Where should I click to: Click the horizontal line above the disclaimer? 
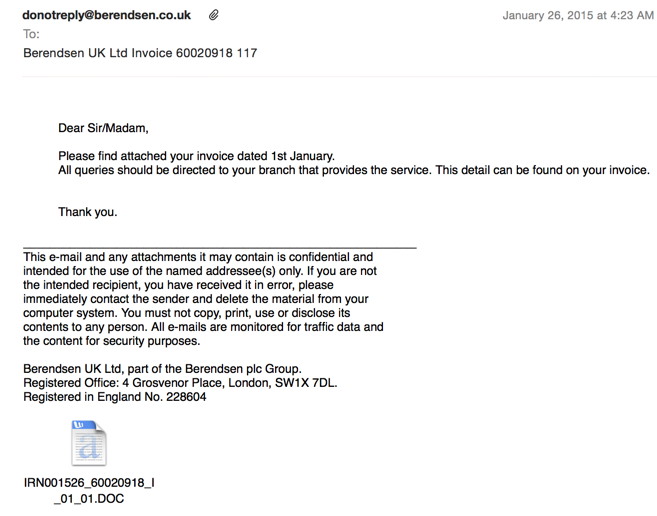(x=219, y=246)

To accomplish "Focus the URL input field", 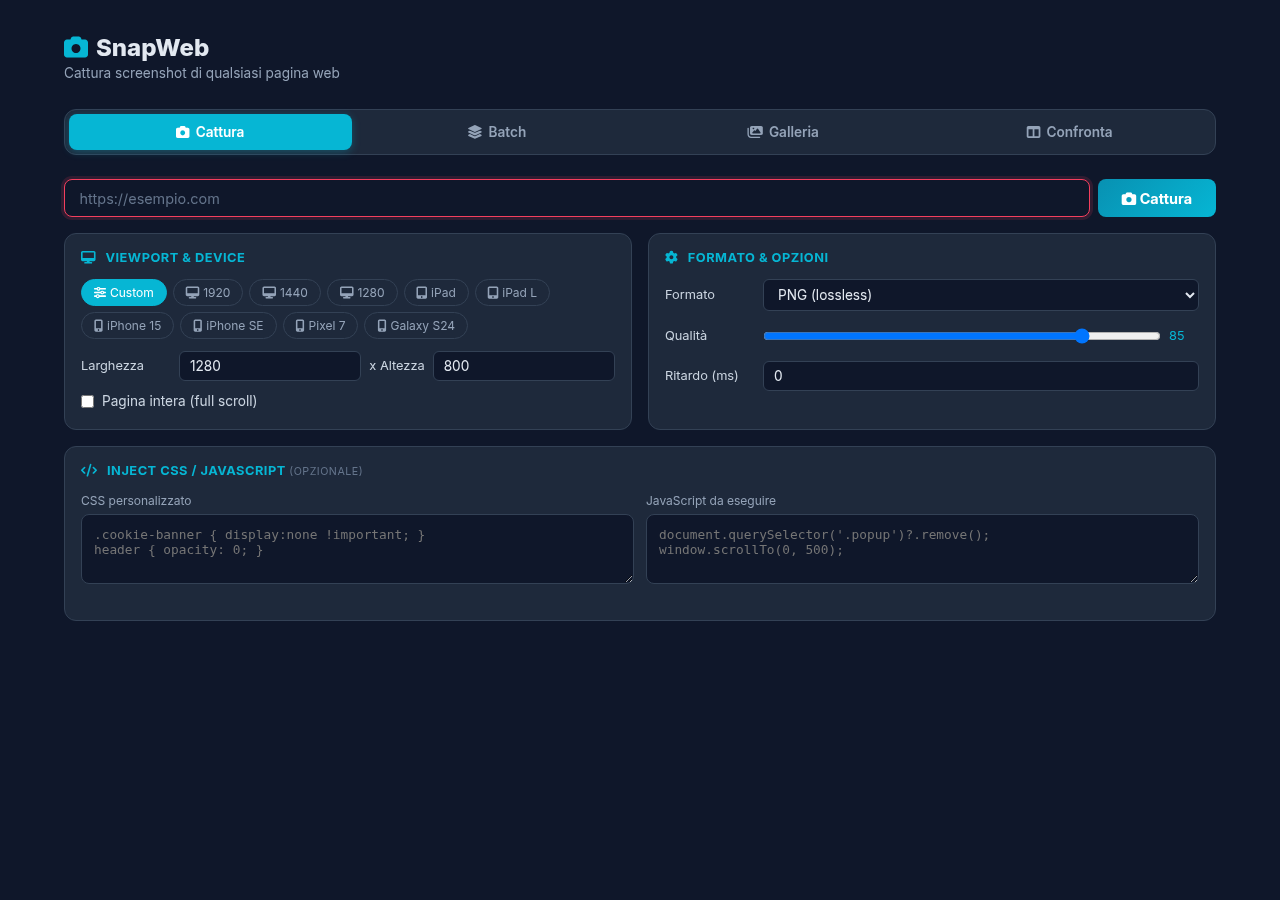I will (x=576, y=198).
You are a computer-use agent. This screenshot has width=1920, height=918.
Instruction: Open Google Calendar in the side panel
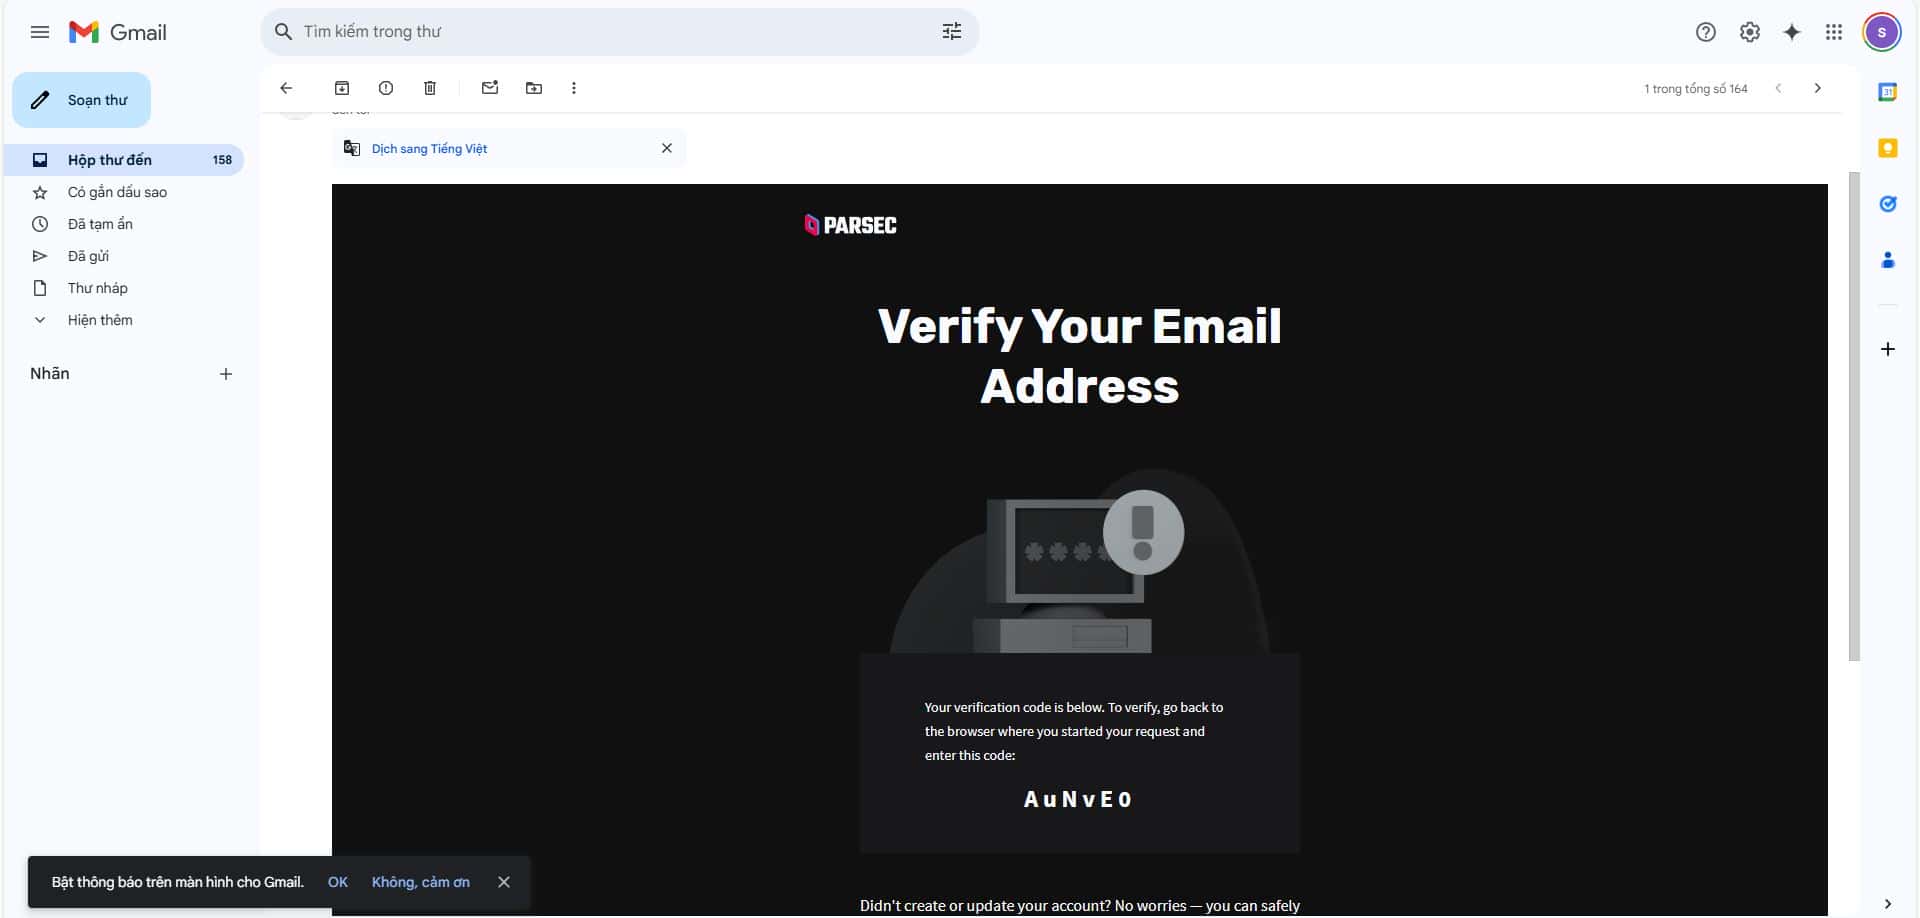(x=1888, y=92)
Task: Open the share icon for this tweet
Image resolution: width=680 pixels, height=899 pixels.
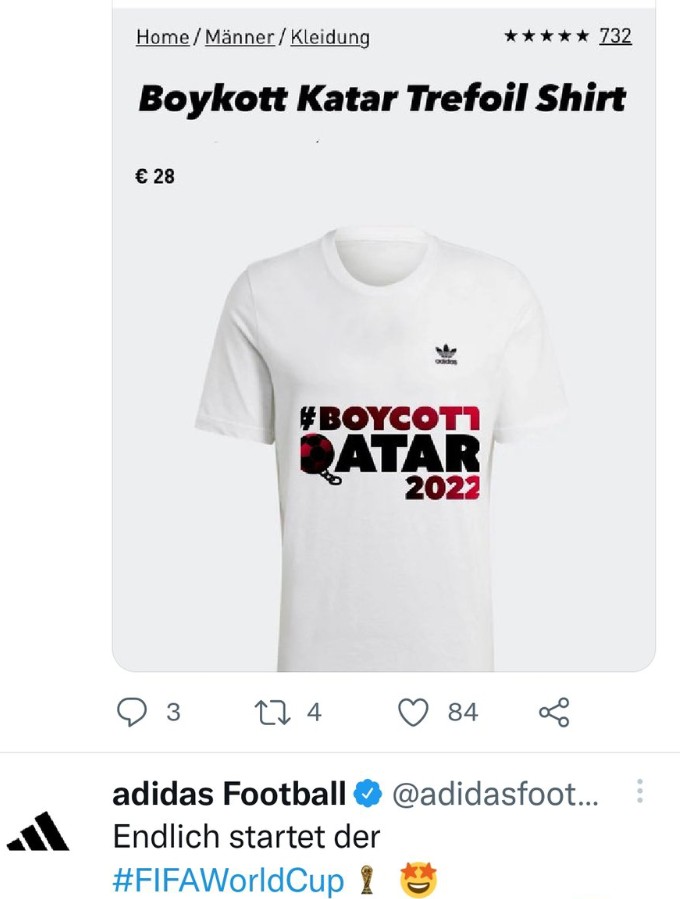Action: click(553, 711)
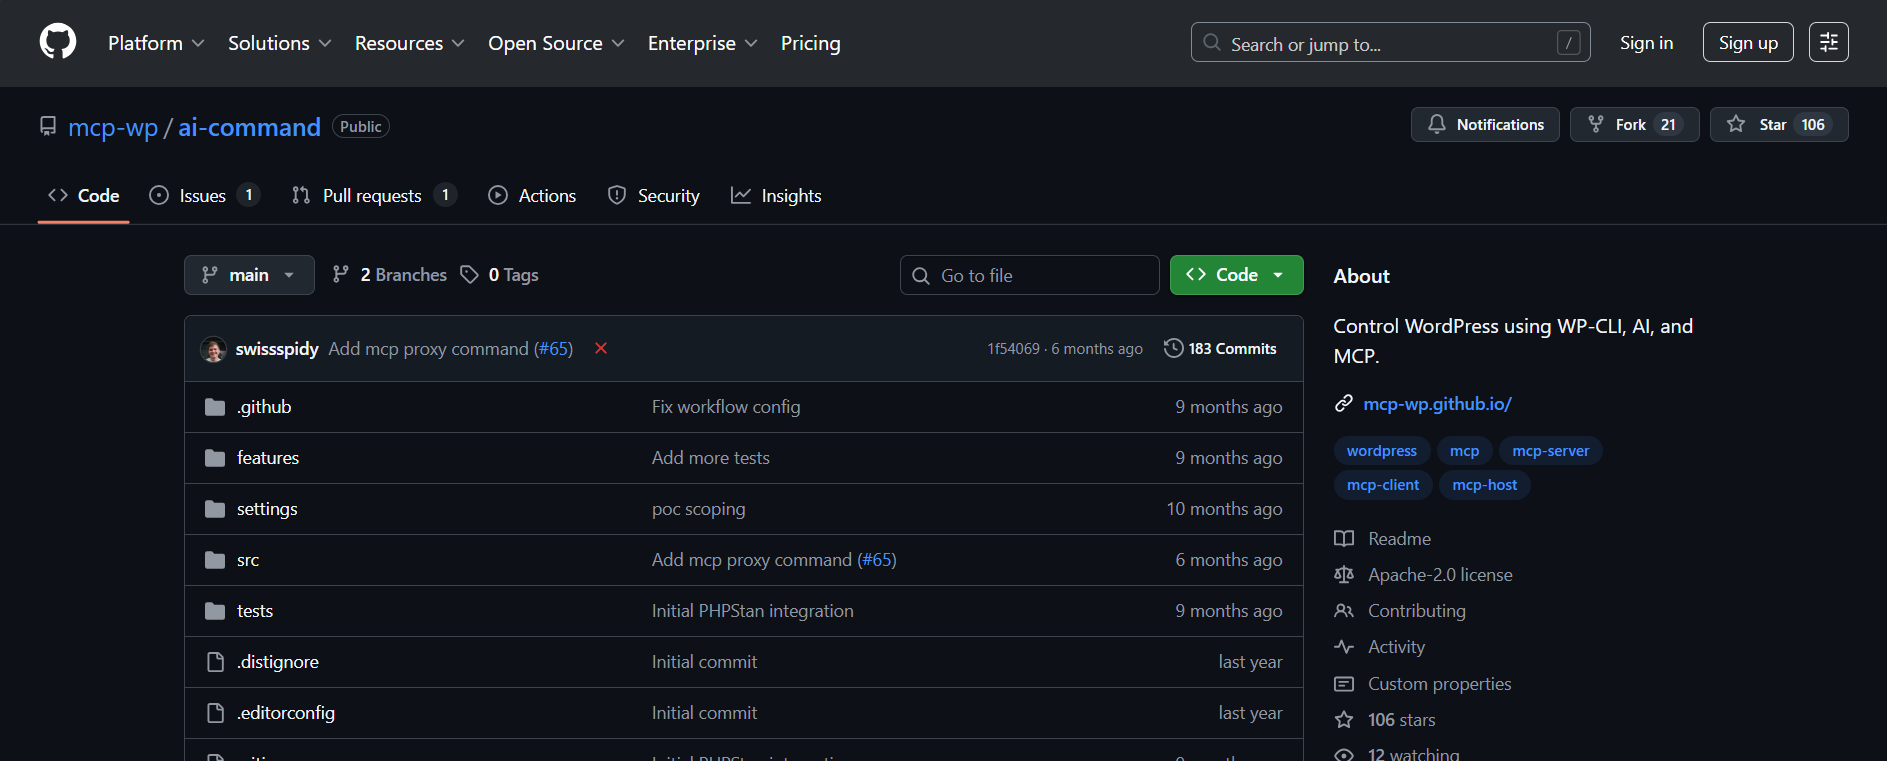Open the wordpress topic tag
This screenshot has height=761, width=1887.
pos(1381,451)
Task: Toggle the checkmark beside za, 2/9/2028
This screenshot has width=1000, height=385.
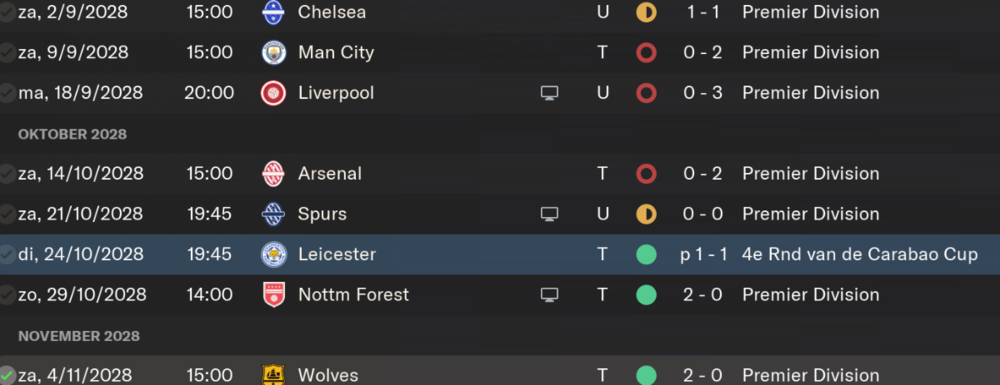Action: point(6,12)
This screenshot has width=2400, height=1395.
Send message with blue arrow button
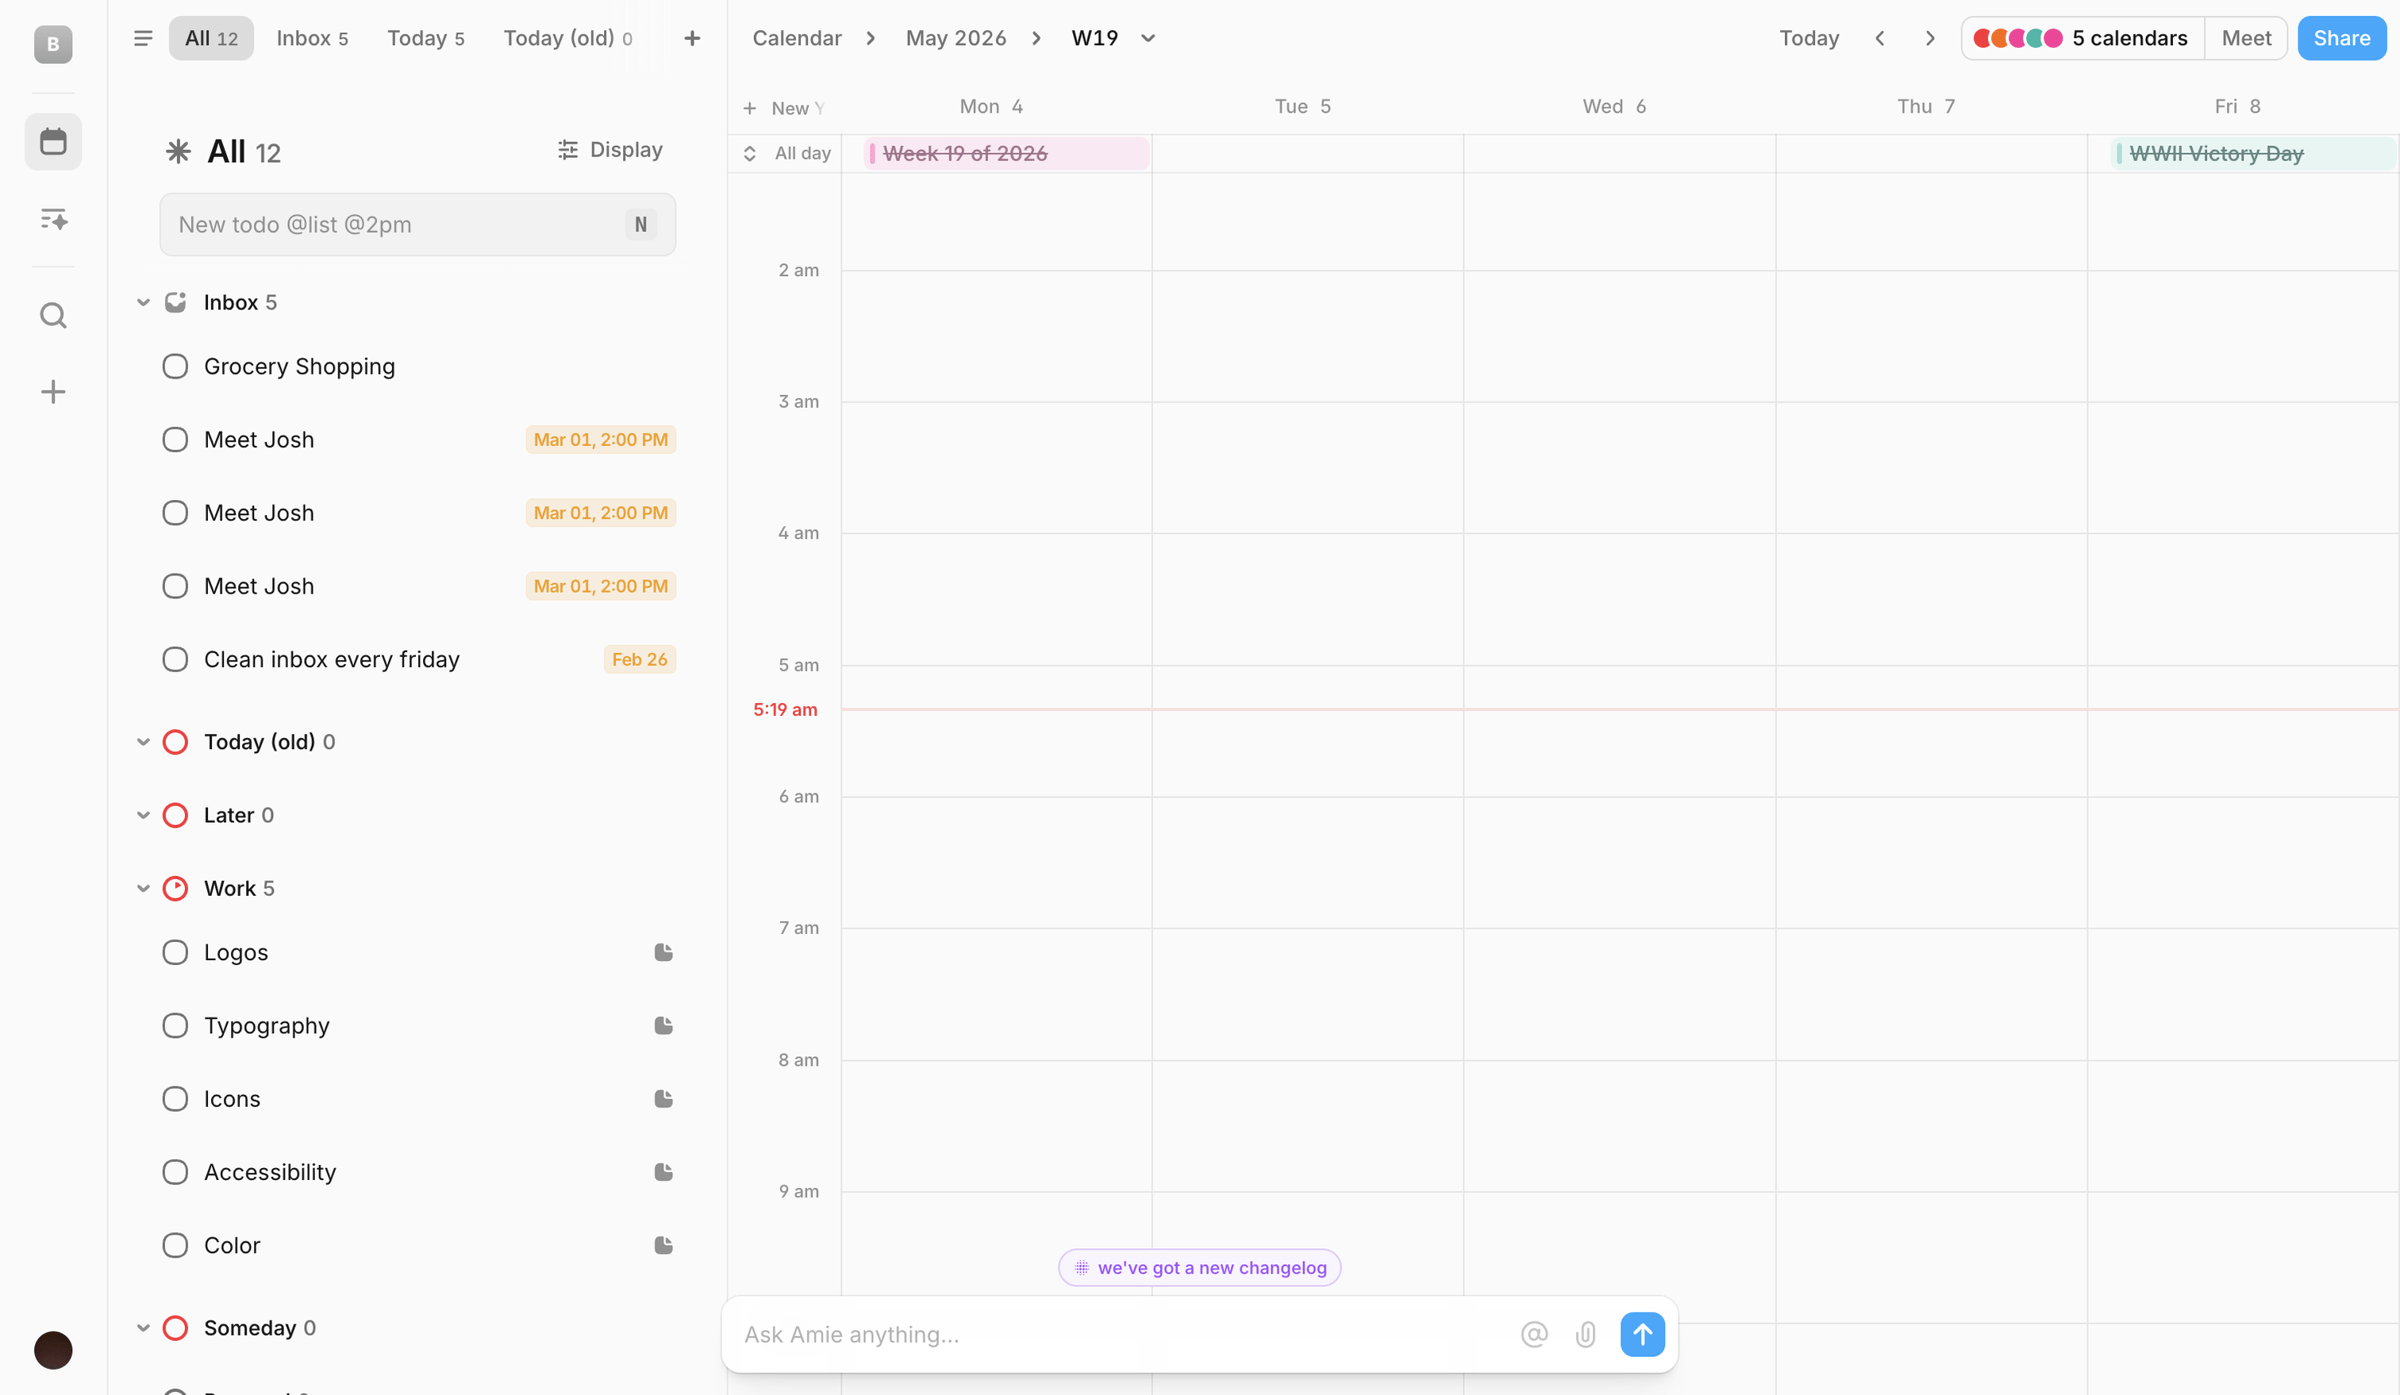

--

* **WORK REQUIRED**: With "Task" as the string to match, show every line of the entries above that has it.

* **SOLUTION BELOW**:
Task: Open the share icon for this tweet
Task: Toggle the checkmark beside za, 2/9/2028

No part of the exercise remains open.